(Dataset records)

--- START ---

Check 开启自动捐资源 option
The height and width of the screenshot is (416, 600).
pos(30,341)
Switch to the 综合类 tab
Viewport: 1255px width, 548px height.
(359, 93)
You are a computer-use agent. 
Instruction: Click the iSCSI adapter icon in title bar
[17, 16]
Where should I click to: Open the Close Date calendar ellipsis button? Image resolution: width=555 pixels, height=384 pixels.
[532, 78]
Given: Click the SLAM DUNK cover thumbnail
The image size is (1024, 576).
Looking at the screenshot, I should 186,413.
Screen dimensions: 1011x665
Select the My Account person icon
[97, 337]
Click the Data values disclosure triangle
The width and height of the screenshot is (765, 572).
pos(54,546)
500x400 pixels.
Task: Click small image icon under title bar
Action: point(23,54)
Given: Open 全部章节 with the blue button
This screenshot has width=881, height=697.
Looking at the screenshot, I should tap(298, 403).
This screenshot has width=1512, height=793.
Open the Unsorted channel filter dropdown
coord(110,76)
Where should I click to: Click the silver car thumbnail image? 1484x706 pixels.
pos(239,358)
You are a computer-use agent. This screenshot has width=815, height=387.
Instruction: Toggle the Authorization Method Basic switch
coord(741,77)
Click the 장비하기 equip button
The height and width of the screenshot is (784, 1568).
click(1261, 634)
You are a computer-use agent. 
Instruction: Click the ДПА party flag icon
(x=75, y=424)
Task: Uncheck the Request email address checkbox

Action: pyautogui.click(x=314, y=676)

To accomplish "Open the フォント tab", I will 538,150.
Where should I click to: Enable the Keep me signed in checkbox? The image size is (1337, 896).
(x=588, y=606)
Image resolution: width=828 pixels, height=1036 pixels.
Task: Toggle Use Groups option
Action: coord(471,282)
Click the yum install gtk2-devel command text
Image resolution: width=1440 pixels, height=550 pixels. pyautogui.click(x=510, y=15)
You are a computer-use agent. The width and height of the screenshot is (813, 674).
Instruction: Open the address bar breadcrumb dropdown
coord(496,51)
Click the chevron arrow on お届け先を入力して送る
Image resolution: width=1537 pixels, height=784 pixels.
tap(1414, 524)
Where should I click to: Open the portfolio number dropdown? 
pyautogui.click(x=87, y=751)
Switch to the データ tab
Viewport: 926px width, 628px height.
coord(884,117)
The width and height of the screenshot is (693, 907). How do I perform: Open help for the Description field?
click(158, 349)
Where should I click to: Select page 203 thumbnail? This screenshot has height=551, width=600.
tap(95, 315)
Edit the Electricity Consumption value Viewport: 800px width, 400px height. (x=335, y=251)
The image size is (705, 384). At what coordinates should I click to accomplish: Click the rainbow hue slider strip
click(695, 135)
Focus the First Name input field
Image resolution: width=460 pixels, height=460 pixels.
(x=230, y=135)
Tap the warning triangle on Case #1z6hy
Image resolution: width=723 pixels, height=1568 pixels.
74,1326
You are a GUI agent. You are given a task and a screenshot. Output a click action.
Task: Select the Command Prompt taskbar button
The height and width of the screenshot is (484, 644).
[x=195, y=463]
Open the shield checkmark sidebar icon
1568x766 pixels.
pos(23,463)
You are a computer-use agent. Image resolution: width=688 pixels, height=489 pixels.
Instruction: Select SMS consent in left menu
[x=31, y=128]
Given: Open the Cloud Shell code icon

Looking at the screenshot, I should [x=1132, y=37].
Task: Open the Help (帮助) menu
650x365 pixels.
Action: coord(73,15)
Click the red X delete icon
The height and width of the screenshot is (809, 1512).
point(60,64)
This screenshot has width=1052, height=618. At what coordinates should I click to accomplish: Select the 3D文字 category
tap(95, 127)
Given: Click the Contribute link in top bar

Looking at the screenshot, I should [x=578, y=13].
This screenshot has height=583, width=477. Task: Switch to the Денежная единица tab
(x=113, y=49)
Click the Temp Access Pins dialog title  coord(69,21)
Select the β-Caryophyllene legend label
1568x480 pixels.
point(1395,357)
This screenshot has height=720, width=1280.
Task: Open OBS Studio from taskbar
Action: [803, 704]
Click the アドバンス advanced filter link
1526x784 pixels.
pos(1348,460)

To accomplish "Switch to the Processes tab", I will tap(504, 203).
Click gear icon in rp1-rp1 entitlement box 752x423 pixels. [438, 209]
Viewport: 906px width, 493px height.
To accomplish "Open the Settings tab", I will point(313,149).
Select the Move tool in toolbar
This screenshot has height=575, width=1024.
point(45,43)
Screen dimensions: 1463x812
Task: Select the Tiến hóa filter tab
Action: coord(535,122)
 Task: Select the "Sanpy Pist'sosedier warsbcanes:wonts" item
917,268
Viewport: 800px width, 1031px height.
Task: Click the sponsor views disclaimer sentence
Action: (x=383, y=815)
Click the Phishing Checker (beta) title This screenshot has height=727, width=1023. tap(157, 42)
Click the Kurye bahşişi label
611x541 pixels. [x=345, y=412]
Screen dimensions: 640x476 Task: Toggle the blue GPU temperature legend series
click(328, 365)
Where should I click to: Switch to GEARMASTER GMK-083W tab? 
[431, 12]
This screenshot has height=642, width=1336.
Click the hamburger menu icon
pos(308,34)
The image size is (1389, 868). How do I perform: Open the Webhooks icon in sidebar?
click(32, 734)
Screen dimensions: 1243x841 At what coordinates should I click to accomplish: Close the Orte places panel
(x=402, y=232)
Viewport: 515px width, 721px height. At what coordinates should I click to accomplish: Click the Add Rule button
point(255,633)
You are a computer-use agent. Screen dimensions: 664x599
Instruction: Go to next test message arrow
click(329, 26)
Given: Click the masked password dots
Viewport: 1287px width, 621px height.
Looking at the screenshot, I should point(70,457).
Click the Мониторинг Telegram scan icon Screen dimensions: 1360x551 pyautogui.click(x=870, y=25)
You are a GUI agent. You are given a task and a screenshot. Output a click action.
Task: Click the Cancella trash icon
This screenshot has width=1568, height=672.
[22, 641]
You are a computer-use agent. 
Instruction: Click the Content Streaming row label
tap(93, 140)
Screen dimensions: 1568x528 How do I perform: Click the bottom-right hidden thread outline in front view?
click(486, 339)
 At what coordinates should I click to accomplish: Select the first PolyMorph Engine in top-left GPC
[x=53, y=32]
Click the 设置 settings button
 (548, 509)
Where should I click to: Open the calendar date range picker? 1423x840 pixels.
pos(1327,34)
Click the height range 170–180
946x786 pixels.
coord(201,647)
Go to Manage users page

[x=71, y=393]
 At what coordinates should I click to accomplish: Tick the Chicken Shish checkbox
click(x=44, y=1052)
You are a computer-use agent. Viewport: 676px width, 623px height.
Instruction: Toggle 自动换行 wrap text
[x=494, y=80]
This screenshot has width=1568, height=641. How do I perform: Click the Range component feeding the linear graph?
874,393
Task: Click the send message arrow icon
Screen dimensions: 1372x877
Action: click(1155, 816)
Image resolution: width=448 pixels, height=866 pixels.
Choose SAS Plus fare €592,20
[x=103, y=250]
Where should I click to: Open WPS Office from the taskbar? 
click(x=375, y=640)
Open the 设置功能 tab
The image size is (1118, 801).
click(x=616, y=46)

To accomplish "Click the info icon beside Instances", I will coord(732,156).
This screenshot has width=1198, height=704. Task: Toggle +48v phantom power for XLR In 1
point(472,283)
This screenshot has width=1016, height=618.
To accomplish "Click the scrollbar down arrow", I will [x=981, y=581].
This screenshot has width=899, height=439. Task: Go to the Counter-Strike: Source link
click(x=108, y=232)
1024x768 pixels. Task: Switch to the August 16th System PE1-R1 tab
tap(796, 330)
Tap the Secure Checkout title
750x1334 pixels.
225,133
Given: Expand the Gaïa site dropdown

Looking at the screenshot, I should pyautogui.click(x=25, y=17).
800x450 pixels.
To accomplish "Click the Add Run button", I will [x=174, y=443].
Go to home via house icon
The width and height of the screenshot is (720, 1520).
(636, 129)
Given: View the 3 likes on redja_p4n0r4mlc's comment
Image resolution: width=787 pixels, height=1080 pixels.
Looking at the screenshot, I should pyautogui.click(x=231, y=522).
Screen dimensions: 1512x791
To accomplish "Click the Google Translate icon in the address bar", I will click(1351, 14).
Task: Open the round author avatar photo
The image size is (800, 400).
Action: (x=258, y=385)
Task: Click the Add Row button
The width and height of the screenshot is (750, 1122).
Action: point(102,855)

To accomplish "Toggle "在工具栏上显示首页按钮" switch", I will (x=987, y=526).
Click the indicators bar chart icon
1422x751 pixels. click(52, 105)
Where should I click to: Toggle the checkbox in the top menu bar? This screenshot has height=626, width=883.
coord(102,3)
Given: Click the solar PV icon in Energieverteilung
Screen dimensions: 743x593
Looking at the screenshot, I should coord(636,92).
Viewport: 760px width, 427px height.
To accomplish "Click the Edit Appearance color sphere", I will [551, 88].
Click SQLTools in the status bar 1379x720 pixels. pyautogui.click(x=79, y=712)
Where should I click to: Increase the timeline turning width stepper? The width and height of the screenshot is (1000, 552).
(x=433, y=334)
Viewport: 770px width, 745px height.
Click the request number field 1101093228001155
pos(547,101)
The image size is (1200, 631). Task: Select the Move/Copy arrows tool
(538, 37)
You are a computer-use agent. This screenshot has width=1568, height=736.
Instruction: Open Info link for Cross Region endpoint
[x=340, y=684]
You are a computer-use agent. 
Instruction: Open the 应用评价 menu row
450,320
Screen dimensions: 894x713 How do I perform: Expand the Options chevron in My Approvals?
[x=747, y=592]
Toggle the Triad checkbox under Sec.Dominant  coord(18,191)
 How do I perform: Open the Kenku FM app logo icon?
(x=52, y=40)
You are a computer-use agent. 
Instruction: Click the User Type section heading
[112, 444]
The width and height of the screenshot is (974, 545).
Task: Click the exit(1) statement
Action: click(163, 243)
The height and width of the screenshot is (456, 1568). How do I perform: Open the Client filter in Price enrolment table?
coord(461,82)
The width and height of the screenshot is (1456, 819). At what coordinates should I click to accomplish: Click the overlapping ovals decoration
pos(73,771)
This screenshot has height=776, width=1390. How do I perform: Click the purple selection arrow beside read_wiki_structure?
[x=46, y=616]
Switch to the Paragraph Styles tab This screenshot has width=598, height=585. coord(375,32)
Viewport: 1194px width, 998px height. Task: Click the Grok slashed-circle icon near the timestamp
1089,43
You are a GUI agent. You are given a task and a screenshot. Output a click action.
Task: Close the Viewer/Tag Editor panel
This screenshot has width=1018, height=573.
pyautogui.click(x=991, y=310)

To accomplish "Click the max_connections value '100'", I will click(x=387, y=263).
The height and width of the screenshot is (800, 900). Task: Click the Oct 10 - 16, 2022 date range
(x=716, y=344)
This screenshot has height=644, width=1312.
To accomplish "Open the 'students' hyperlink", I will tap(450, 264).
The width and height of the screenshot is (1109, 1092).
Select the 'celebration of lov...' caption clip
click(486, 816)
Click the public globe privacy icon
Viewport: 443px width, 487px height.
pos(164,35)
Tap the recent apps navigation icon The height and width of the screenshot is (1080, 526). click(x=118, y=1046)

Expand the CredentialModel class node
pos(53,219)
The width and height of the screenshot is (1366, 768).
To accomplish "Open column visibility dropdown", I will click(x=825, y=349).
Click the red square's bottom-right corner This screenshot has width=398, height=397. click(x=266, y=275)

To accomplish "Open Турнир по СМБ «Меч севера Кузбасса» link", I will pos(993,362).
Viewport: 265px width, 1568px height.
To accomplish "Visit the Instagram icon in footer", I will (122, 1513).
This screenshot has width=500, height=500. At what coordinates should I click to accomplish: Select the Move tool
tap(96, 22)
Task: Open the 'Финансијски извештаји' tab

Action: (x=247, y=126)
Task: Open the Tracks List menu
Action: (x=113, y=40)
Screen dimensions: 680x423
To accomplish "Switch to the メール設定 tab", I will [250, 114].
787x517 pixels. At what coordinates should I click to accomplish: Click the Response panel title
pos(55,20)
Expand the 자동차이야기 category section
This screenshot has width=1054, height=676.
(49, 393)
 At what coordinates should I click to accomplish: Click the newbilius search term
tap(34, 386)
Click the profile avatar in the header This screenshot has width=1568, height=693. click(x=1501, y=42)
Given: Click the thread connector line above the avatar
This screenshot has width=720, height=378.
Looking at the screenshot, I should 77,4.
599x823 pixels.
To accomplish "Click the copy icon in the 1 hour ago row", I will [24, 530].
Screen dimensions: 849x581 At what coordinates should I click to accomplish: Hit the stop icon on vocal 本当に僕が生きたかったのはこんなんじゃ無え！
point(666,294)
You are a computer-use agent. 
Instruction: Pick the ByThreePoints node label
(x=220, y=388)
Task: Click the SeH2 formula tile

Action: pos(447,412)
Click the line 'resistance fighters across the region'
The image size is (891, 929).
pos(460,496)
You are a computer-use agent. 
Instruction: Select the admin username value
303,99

--- END ---

▸ Exercise brief:
Count every line of the data above that includes the word "avatar", then state the total and nothing more.

▸ Result for this exercise:
3